BEGIN Text passage

Knowledge processes - Chapter 10: Measuring Learning

Testing times

  • Write a personal narrative about the worst test experience of your life. Or interview another person. Use the assessment terminology developed in this chapter to interpret that experience.

Deconstructing evaluation

  • Locate an educational evaluation report and analyse its purposes, the means of the conduct of the evaluation and the judgement. If evaluation is a kind of argument, create a diagram that illustrates the logic model of the argument in the evaluation you are analysing. Do you consider the argument convincing in this case, or can you identify gaps in the argument?

Assessment types and assessment purposes

  • Make a list of the different forms of assessment. What purposes do these forms of assessment serve? How do they help teachers and schools meet expectations of accountability?

END Text passage

Exercise instructions: Can you extend the text on measuring learning, picking up after its last activity? The listing isn't needed here.

BEGIN Data excerpt

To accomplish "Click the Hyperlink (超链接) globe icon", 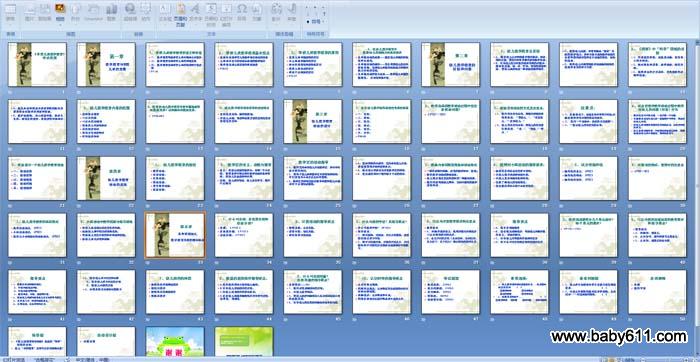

END Data excerpt

Reply:
Education standards

  • Analyse a statement of educational ‘standards’ in your local region and in more distant sites. How are these standards framed in different (or similar) ways from traditional intelligence or knowledge-content assessments?

Testing the tests

  • Critically examine Test 6 of the US Army Alpha examination presented in the ‘Yerkes’ Intelligence Test’, to be found in the ‘Gould on the Mismeasure of Man’ section of Chapter 10 materials, at How well did you do within the three minutes allowed for the test? Now, see Yerkes’ grading instructions. Imagine some ways in which you could get the ‘wrong’ answers that were in other senses right. Remember, this test was designed for people who were not literate, many of whom were new immigrants to the United States. What language, cultural and educational assumptions are there in the test? What kinds of examinees are likely to fare better or worse in this testing environment? To what extent do the answers to the questions depend on knowledge rather than intelligence? Can knowledge and intelligence be meaningfully separated?

See: Gould on the Mismeasure of man.

Measuring learning

  • Create a three-level ‘learning measurement policy’ in which a hypothetical school explains to prospective parents the forms of educational measurement it undertakes:
    • our assessments
    • our evaluation processes
    • our school-based research.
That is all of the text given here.